Au matin, ayant suffisamment récupéré pour tenir des propos cohérents, elle a déclaré au soignant qu’elle pensait avoir été violée.
Cette affaire fera jurisprudence pour les forces de maintien de la paix de l'ONU.
Joanne Mariner, Amnesty International
Le personnel soignant d’un hôpital local a effectué des tests sur la victime et déclaré à Amnesty International avoir trouvé des éléments attestant qu’elle avait été droguée et soumise à des violences sexuelles, notamment du sperme. Ils ont donné à la jeune femme une contraception d’urgence et un traitement anti-VIH.
Les autorités à Bambari ont ouvert une information judiciaire sur cette affaire. Selon le procureur local, il s’agit de la première procédure de ce type visant des casques bleus de l’ONU.
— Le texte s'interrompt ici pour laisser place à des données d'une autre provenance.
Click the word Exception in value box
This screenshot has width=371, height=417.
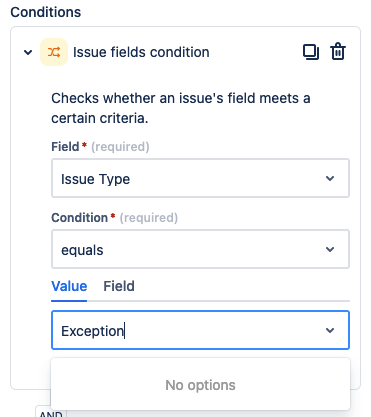[x=92, y=331]
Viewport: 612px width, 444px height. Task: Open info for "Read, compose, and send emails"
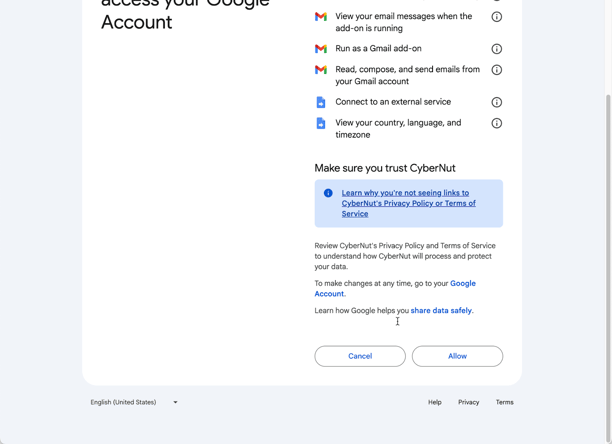click(x=497, y=70)
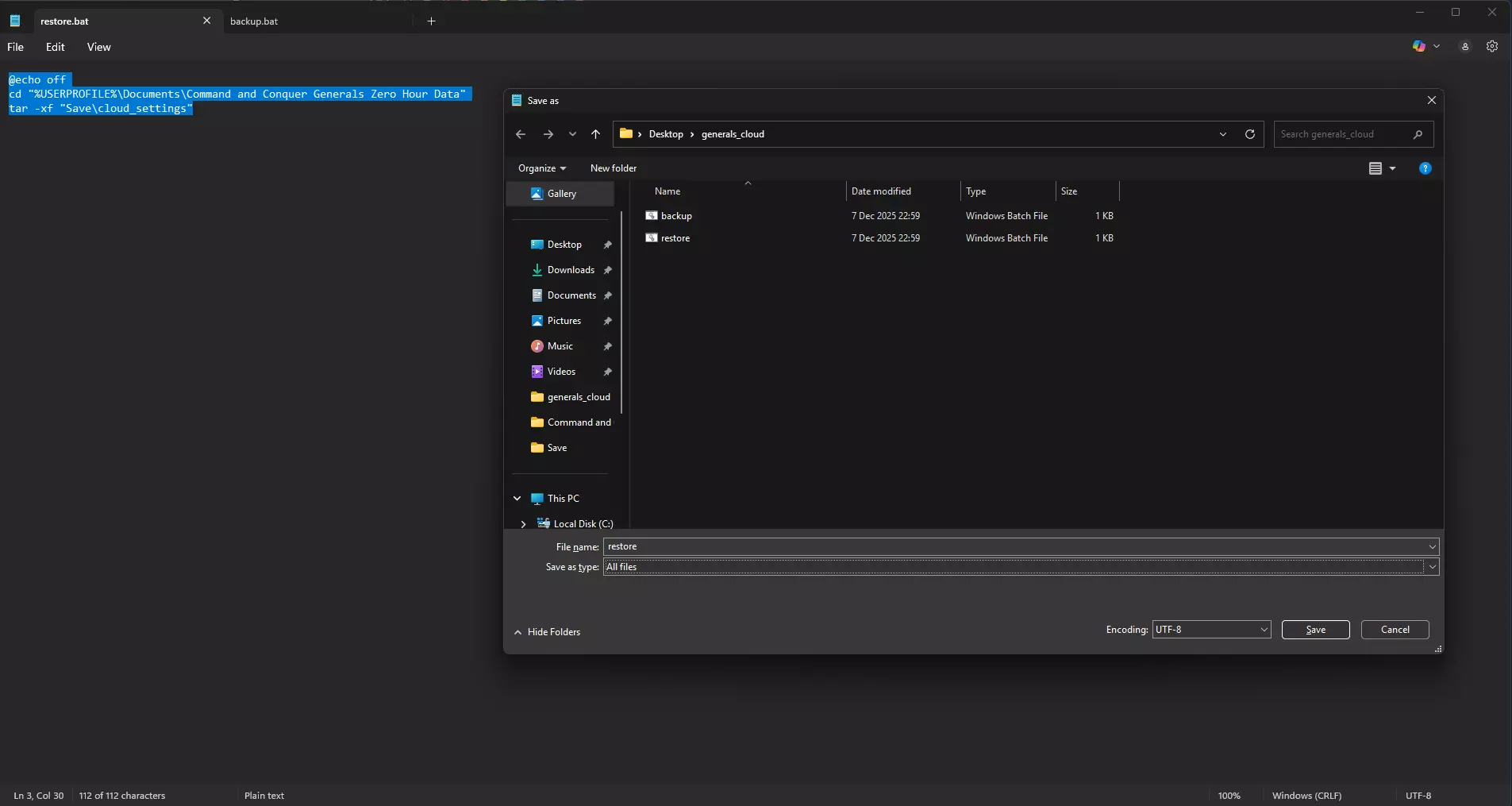Add a new tab with plus icon
The image size is (1512, 806).
[x=431, y=21]
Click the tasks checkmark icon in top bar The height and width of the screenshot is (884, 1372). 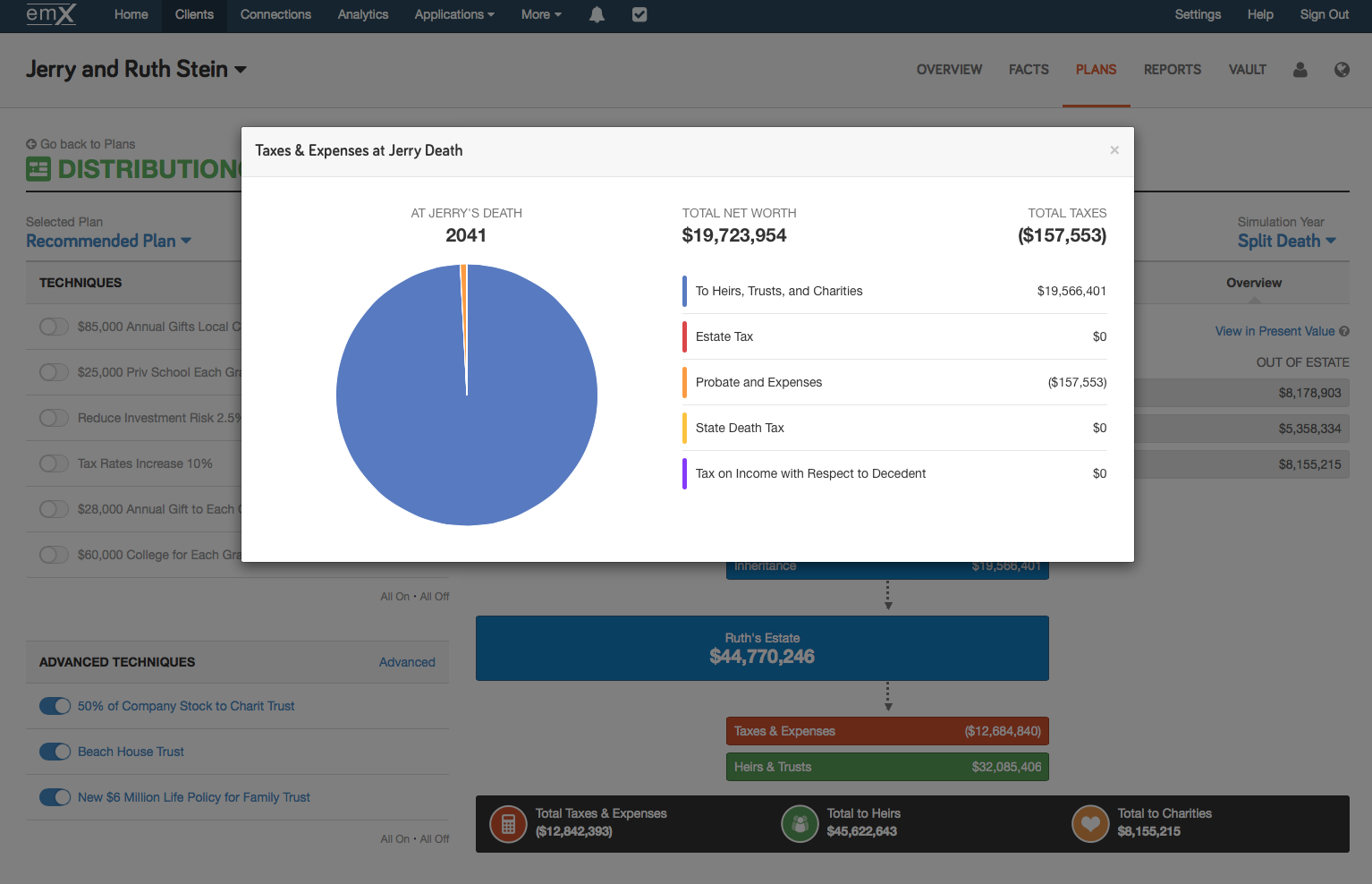pos(639,14)
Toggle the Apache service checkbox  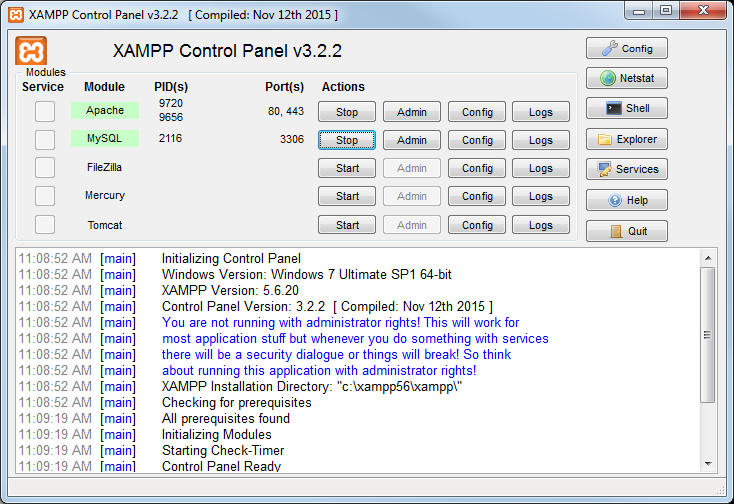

Malgré toute une série d’allégations solidement étayées de viols imputés aux forces de l’ONU à Bambari, notamment à des casques bleus déployés par la République démocratique du Congo, aucune autre affaire n’a débouché sur une enquête judiciaire.
Alors qu’Amnesty International était présente à Bambari début octobre, la victime et des témoins se sont présentés à la police pour déposer leur déclaration. En outre, le soignant a identifié le soldat mauritanien qui s’était présenté au centre de soins au milieu de la nuit à la recherche de la jeune femme de 19 ans.
Des travailleurs du secteur qui se sont rendus sur les lieux très tôt dans la matinée ont déclaré avoir vu des préservatifs et des emballages de préservatifs à l’endroit précis où aurait eu lieu le viol. Plus tard dans la matinée, la police a photographié au moins un emballage de préservatif sur place, ainsi que les traces d’un matériau qui proviendrait des bottes des soldats mauritaniens.
Le procureur de Bambari a transmis le dossier au procureur général de la République centrafricaine en vue d’une action diplomatique. Si les soldats de l’ONU jouissent de l’immunité contre des poursuites pénales au niveau national, il incombe aux pays fournisseurs de contingents d’enquêter sur les crimes imputés à leurs soldats et de les poursuivre en justice.
Lors d’une conférence de presse qui s’est tenue à Bangui le 10 octobre, les autorités locales auraient dénoncé le problème plus large des atteintes sexuelles dont se rendent responsables les forces de maintien de la paix de l’ONU.
« Cette affaire fera jurisprudence pour les forces de maintien de la paix de l’ONU, a déclaré Joanne Mariner.
« Au regard de sa politique affichée de tolérance zéro, nous attendons de l’ONU qu’elle prenne cette affaire très au sérieux et décide de mesures vigoureuses en vue de garantir que les autorités mauritaniennes feront de même. Sa réponse à cette affaire sera suivie de très près. »
Lors d’une rencontre avec Amnesty International la semaine dernière, Parfait Onanga-Anyanga, qui dirige la MINUSCA, a souligné que l’ONU prenait ces allégations très au sérieux et avait immédiatement envoyé une équipe d’enquêteurs à Bambari. Il a promis que l’ONU prendrait des mesures décisives si ces allégations étaient corroborées.
La victime de 19 ans a déclaré à Amnesty International qu’elle souhaitait que l’ONU enquête sur ce crime et que les responsables aillent en prison. Tout comme elle a fait une déposition de son plein gré à la police locale, elle se dit prête à raconter tout ce qui s’est passé aux enquêteurs de l’ONU ou de Mauritanie.
Complément d’information
Un chercheur d’Amnesty International à Bambari a interrogé 11 personnes ayant eu directement connaissance des faits, dont la victime, des membres de sa famille, les soignants qui l’ont prise en charge et des témoins qui se sont rendus sur les lieux du viol présumé tôt ce matin-là, ainsi que des policiers locaux et les autorités locales chargées d’engager des poursuites.
À plusieurs reprises, Amnesty International avait déjà recensé des allégations de viol et de violences sexuelles visant la MINUSCA et d’autres forces de maintien de la paix en République centrafricaine, notamment le viol d’une fillette de 12 ans, à Bangui, en août 2015.